То, что помещает это произведение в горизонт модерности, – это тот способ, которым стечение взаимного отражения трех кодов «предопределено» при помощи четвертого, религиозного, кода, который окрашивает все остальные. Оппозиции для себя/для Других внутри всякого из кодов в итоге вписаны в оппозицию Ветхий Завет/Новый Завет, avaritia/caritas, именно она представляет рамку их понимания и финального решения. Мы видели, что один из основных антисемитских упреков был в том, что евреи образуют сообщество, которое изолируется, накапливает деньги и удовольствие для себя и не вступает в мир обмена и отдачи себя Другому, словом, что они формируют Gemeinschaft (общность), ускользающую от связей Gesellschaft (общество). Мы видели также, что именно проценты – критерий разделения на «своих» и «чужих», поскольку с брата нельзя брать проценты, но можно с чужеземца.

Антонио <Шейлоку>

Коль хочешь дать нам денег, так давай их Не как друзьям. Когда же дружба ищет Приплода от бесплодного металла? Скорее одолжи их как врагу… (I/3)

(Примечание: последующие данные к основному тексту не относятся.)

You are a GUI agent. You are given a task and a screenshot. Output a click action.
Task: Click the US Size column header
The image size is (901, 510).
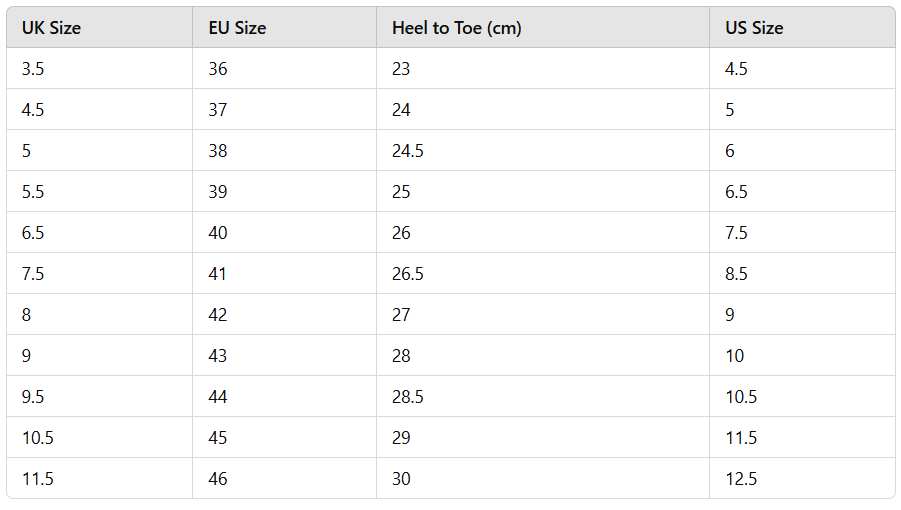click(x=754, y=28)

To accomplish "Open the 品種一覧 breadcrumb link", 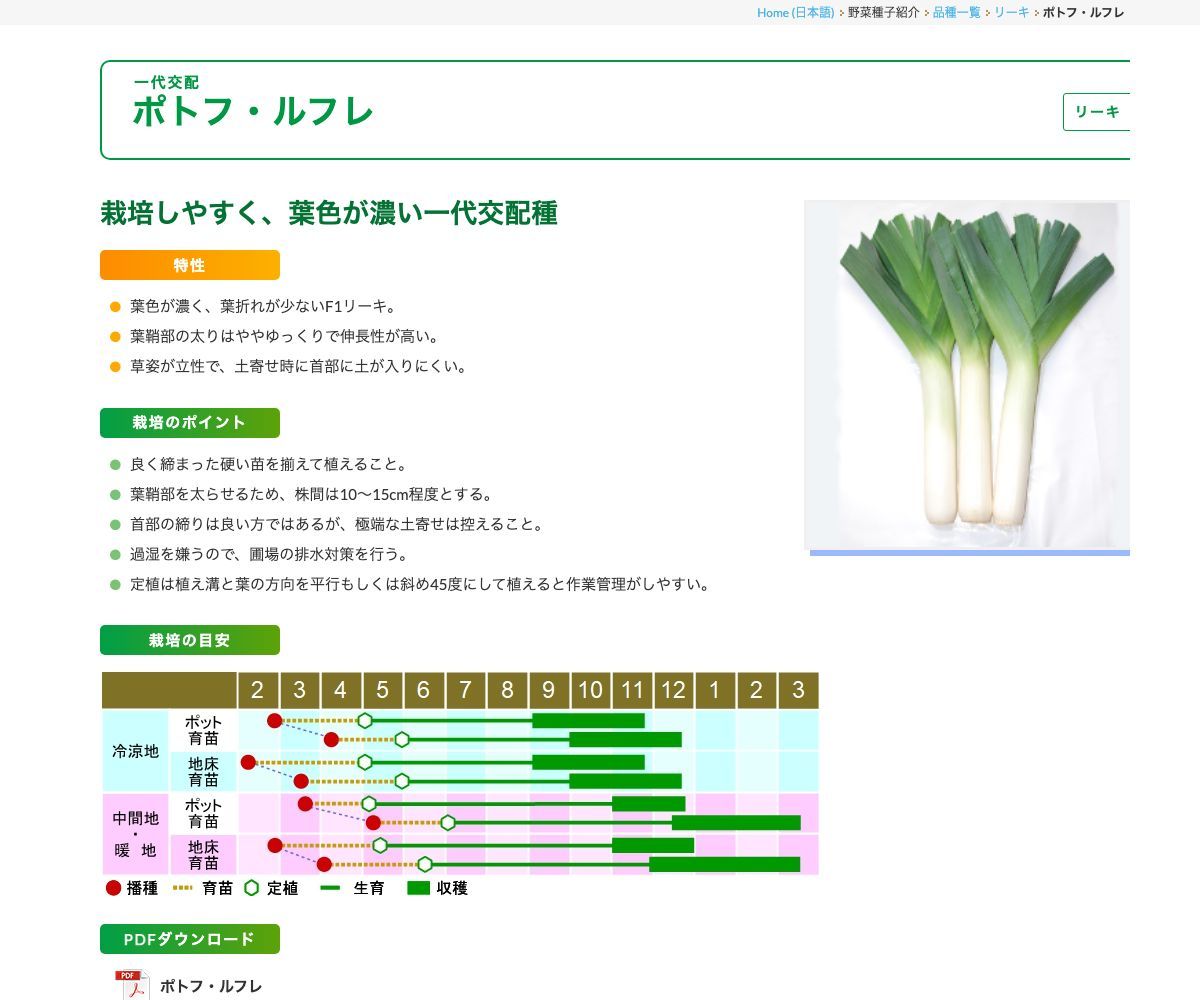I will 956,13.
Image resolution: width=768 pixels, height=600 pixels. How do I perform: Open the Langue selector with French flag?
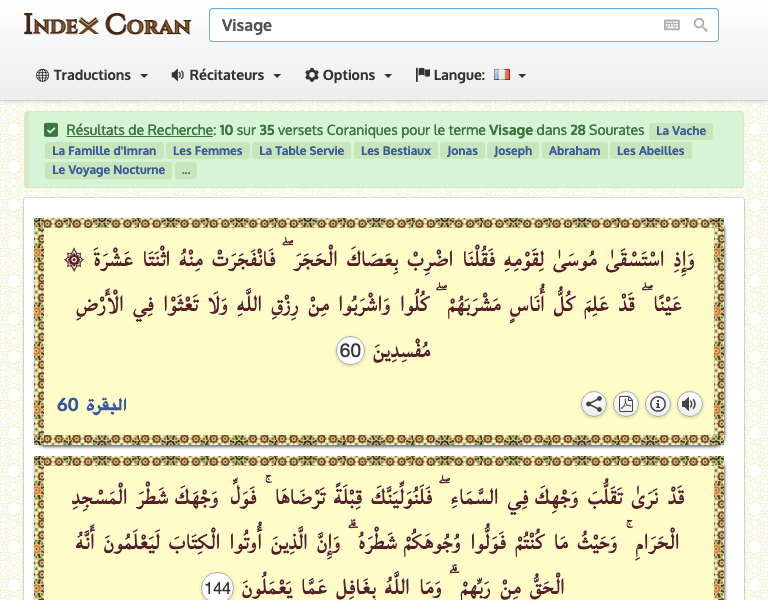[470, 75]
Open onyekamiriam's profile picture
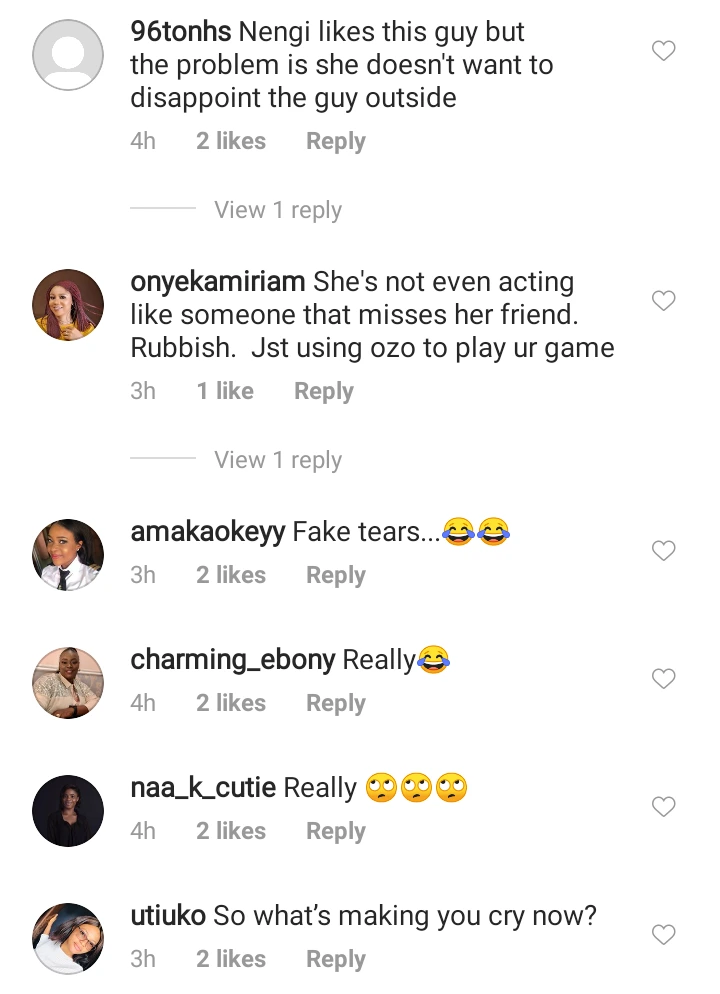The image size is (720, 994). pos(68,304)
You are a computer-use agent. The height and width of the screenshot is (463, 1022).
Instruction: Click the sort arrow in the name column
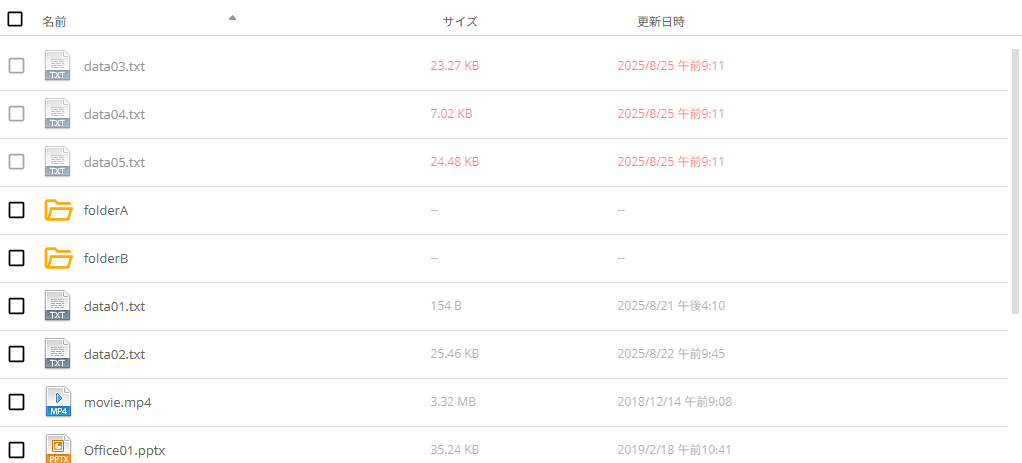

Таким образом, проценты помещены на разделительную линию между Gemeinschaft и Gesellschaft, между братством и обществом, которое, по определению, есть именно общество чужих, а не братьев, то есть общество, основанное не на кровных, клановых и религиозных связях, и это как раз то, что отличает современное общество от домодерного. Осуждение самоотносимости, следовательно, выглядит как осуждение Gemeinschaft, закрытой общности, и продвижение Gesellschaft, открытого общества дара и обмена, циркуляции благ и удовольствия. Но если мы возьмем эту разделительную линию в качестве руководящего принципа, то начинает проявлять себя вся неоднозначность и лицемерность этого продвижения: на основе милости, любви и Нового Завета в конце устанавливается все та же залеченная христианская Gemeinschaft, не Gesellschaft, в которой Шейлок и Антонио остаются исключенными. Отношение к этим Gemeinschaft, которые формируют евреи и гомосексуалы, до сегодняшних дней осталось показателем того, живем ли мы, и если да, то в какой степени в Gesellschaft, еще и сейчас во все переломные периоды оно первым выплывает на поверхность как сигнал тревоги. Если к этому добавить «правовой код», то идея человеческих прав и правового общества означала именно утверждение абстрактного и формального властвования буквы, за пределами связей братства, религии, любви и т. д.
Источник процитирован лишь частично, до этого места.